V- INFORMATIONS DIVERSES
Thierry Dubois participera à la course "Around Alone" en septembre 2002.C'est une course en solitaire à travers les océans du monde avec escales. Son partenariat avec Amnesty continue. Le but est de faire découvrir les droits de l'enfant et les droits de l'homme à des jeunes, et favoriser les échanges internationaux entre jeunes pour créer des solidarités. De nombreuses classes sont associées à cette entreprise. Pour plus d'informations, voir www.amnesty.asso.fr

Alain Minc, dans un article publié dans Le Monde du 17 août 2001,a mis en cause le
fonctionnement de certaines ONG, dont Amnesty, qui pour lui ne serait ni démocratique ni "transparent". Pour tous ceux qui savent comment les choses se passent réellement à Amnesty, la réponse est facile (elle a été évidemment faite), mais le pouvoir de nuisance de telles allégations est certain.

La Commission Éducation aux Droits de l'Homme de La SF organise un concours auprès des élèves de 2ème,1ère et Terminales ayant pour objet un débat argumenté sur des faits de société dans le cadre de l'Éducation civique. Remise des travaux le 30 janvier 2002. Les résultats seront donnés au Salon du Livre en mars 2002.

Le 20 novembre, à la Maison des Associations rue Berthe de Boissieux, à 20h 30, Médecins du Monde, l'École de la Paix, Amnesty et d'autres associations ont tenu une conférence-débat avec la projection d' un document vidéo sur l'Afghanistan. 

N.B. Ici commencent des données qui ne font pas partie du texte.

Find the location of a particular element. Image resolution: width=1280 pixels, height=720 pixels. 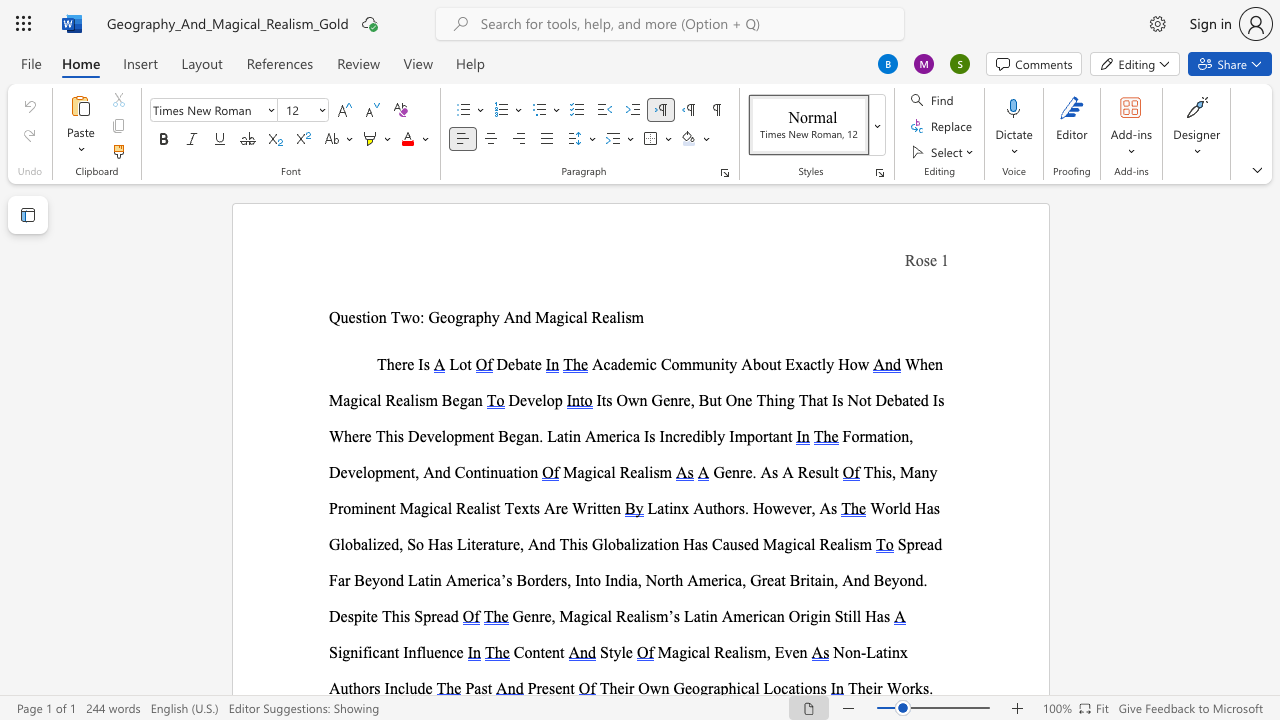

the 1th character "a" in the text is located at coordinates (929, 507).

Le 21 novembre, à 20h30, à la Ferme Heurard à Seyssins, l'École de la Paix, Amnesty, le CCFD, ACAT animaient une soirée d'information sur les actions en Colombie. Une suite de témoignages et de documents vidéos et photos après les dernières missions :Assemblée de la Société civile pour la Paix, projets jeunes, Communautés de paix de l'Uraba, Programmes "développement et paix" dans le magdalena Medio. La soirée s'est terminée par des danses et de la musique.

Le 14 décembre, au Tonneau de Diogène, une rencontre-débat aura pour thème "Diversité des identités et équilibre social".